Abnormal transformation of bodily tissue into intestinal tissue

Intestinal metaplasia is the transformation (metaplasia) of epithelium (usually of the stomach or the esophagus) into a type of epithelium resembling that found in the intestine. In the esophagus, this is called Barrett's esophagus. Chronic inflammation caused by H. pylori infection in the stomach and GERD in the esophagus are seen as the primary instigators of metaplasia and subsequent adenocarcinoma formation. Initially, the transformed epithelium resembles the small intestine lining; in the later stages it resembles the lining of the colon. It is characterized by the appearance of goblet cells and expression of intestinal cell markers such as the transcription factor, CDX2.

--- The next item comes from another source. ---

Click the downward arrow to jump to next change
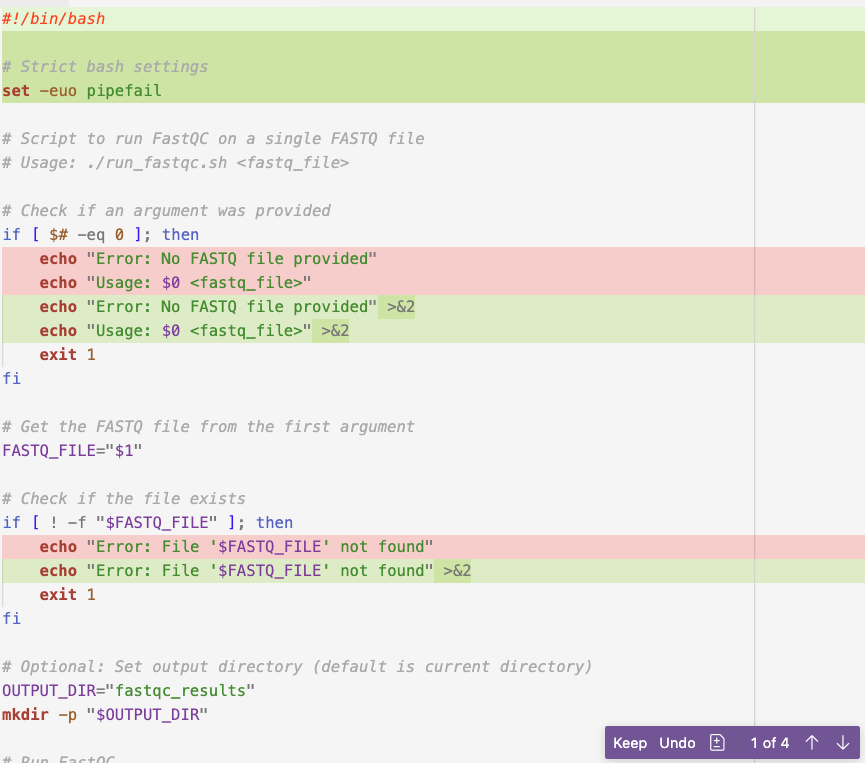This screenshot has width=865, height=763. coord(841,742)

Although H. pylori infection can cause gastrointestinal metaplasia, its eradication does not reverse the process. Bile reflux is an additional pathogenic factor in gastrointestinal metaplasia that can continuously irritate the gastric mucosa. Bile acids in refluxed fluid are widely reported to be associated with gastrointestinal metaplasia.

==Risk factors==
Although it was originally reported that people of East Asian ethnicity with gastric intestinal metaplasia are at increased risk of stomach cancer, it is now clear that gastric intestinal metaplasia is also a risk factor in low-incidence regions like Europe. Risk factors for progression of gastric intestinal metaplasia to full blown cancer are smoking and family history.

==Latency==

Intestinal metaplasia lesions that have an active DNA damage response are likely to experience extended latency in the premalignant state until the incidence of damages overrides the DNA damage response leading to clonal expansion and progression to cancer. During the DNA damage response, proteins are expressed that detect DNA damages and activate downstream responses like DNA repair, cell cycle checkpoints or apoptosis.